Ladislaus Rwakafuzi, the prominent city human rights lawyer, says since it’s only President Museveni and a few supporters of NRM who are against the recalling of parliament, it means they are afraid of the mood of the populace who want it.

“The MPs wish to reassert their space of power, which the executive is trying to encroach on,” he said in a telephone interview.

He says that does not mean the people do not want NRM as a party.

“They are people who want to build NRM as a strong party; so they do not want it to be messed up by a few individuals,” he adds.

He says the petition is a hangover from the battles fought within NRM during the bitter party primaries of 2010.

“In these primaries many NRM supporters were left with bitterness that was not resolved,” he says, “Remember NRM and President Museveni were sued in this case in the High Court but without any results to-date and now people in their hearts are demanding for fresh elections.”

Whatever the case, observers say, the MPs have tasted blood and could push for drastic action next time. For example, they require the same 125 signatures to initiate a notice to remove the President from office through the Speaker and the Chief Justice.

Even Article 107 (7) of the Constitution, for example, states the following: “If Parliament passes the resolution supported by not less than two-thirds of all members of parliament, the President shall cease to hold office”.  The current petition appears to set a precedent for that.

Museveni fights back

That is perhaps why Museveni deployed fully to block the petition reaching the Speaker.

Tumwebaze, and Minister without Portfolio, Richard Todwong, the Minister of State for Luwero Triangle, Rosemary Namayanja, who is also the acting NRM Chief Whip, and the NRM caucus Vice Chairman, David Bahati, were among those that came horse high to beat back the pro-petition legislators and failed miserably initially.

This was after Museveni thought that talking tough could end the rebellion from Parliament, and reportedly told a meeting at his home country in Rwakitura that Speaker Kadaga needed to use her powers to control parliament just like he does with cabinet. He reportedly said parliament would only be recalled “over my dead body”.

Sources that preferred anonymity told The Independent, that another group of top NRM ministers resorted to the usual NRM tactic – exerting pressure and dishing out money to fail the petition.

Indeed, last minute efforts were instituted by some 10 MPs to withdraw their signatures. Another MP, Benjamin Cadet of Bunyaruguru, alleged that his signature had been forged.
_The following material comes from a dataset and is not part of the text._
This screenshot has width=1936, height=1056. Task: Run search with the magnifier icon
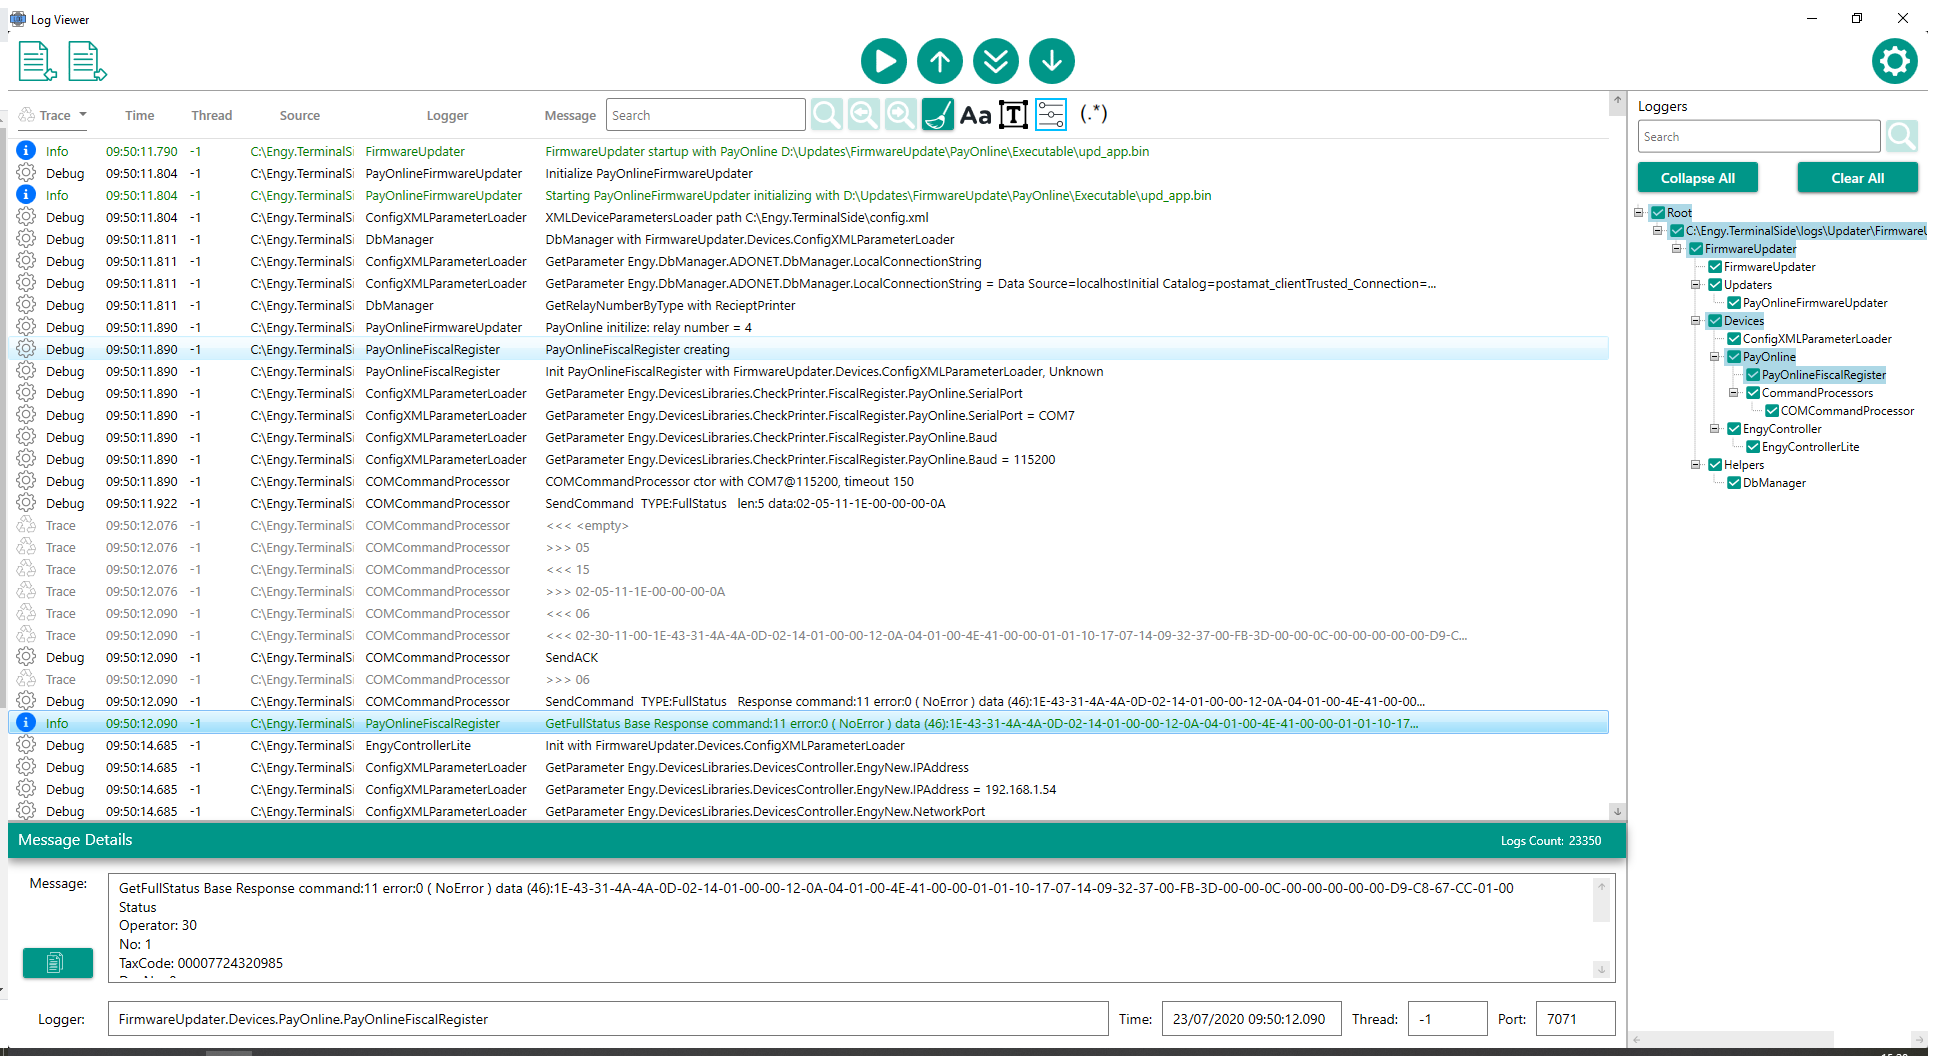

True or not, the NRM pounced at the opportunity, with Namayanja penning a letter to Speaker Kadaga, reportedly seeking verification of the signatures.

“The members who wish to append their signatures in support of a petition normally do so in the presence of the Sergeant at Arms within the precincts of Parliament. This was designed to prevent the possibility of forgery and manipulation of signatures,” Namayanja reportedly wrote.

The impasse over signatures seems to have set the tone of 2013 after a 2011 and 2012 that were too, heavily coloured with rifts between the executive and the legislature. In October 2011, parliament held a heated debate and made stern resolutions that included halting of all oil transactions, resignation of three government ministers including Prime Minister Amama Mbabazi over alleged oil bribes.

This debate was unprecedented and had been a result of a petition by a few MPs who too went on a signature collecting spree. President Museveni took the day as no minister resigned but the impasse was significant—it set the tone for all the following rifts including a disagreement over the health budget and recently over the oil bill.

Nebanda’s death, however, seems to have sucked the President more.

Retired Justice Prof. George Kanyeihamba, told local media in an interview that the fallout between the two arms of government “…truly indicates that some people in governance have totally failed to read and internalise the provisions of the Constitution and our laws.”

“What we have is not bad blood between the organs of government but a total disregard almost in contempt of the rules that govern us,” he said.